(Material from a pointing dataset)
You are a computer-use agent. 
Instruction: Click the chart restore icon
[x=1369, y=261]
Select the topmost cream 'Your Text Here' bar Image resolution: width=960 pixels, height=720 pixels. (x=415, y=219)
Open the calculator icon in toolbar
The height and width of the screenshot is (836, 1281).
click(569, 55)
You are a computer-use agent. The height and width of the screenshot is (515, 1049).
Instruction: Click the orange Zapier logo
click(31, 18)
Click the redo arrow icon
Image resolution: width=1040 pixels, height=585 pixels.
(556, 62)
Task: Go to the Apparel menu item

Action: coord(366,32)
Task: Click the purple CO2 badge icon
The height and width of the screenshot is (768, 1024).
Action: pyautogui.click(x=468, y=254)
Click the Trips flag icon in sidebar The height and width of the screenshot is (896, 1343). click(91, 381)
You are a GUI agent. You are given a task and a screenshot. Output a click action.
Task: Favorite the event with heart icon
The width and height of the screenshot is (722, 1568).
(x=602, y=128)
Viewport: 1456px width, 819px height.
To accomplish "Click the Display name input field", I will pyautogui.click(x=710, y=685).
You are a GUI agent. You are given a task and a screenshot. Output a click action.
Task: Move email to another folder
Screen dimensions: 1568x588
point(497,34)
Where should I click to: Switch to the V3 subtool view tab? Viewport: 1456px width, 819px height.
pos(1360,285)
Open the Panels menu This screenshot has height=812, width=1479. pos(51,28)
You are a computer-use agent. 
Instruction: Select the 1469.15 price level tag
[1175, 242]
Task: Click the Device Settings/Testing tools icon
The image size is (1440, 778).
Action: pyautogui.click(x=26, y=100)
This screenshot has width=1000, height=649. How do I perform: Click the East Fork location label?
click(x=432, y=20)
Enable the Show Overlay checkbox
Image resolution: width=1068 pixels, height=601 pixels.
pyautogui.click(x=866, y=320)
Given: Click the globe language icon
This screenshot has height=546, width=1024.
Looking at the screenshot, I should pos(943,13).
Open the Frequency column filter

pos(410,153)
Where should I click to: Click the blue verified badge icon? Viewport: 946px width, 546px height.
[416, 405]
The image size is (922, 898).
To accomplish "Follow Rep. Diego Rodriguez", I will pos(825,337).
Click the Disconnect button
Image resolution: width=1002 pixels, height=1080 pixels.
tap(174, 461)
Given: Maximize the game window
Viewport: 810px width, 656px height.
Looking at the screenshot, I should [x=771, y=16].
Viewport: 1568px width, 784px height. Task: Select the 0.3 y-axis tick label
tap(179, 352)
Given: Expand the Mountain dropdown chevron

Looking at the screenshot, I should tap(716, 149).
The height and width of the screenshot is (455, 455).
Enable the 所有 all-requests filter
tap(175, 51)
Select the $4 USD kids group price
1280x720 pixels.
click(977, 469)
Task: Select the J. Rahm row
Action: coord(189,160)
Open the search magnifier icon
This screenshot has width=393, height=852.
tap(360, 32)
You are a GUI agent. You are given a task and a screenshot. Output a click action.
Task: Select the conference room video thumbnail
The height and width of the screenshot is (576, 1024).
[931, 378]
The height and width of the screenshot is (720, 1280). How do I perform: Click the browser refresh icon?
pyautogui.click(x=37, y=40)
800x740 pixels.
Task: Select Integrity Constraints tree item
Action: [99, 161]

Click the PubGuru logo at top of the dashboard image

Exercise description
Copy out everything in the material from the line containing "You are a computer-use agent. The" down to the line containing "Click the Trips", exactly as it appears, both of those lines included.

The result
You are a computer-use agent. The height and width of the screenshot is (515, 1049).
Instruction: Click the orange Zapier logo
click(31, 18)
Click the redo arrow icon
Image resolution: width=1040 pixels, height=585 pixels.
(556, 62)
Task: Go to the Apparel menu item

Action: coord(366,32)
Task: Click the purple CO2 badge icon
The height and width of the screenshot is (768, 1024).
Action: pyautogui.click(x=468, y=254)
Click the Trips flag icon in sidebar The height and width of the screenshot is (896, 1343). click(91, 381)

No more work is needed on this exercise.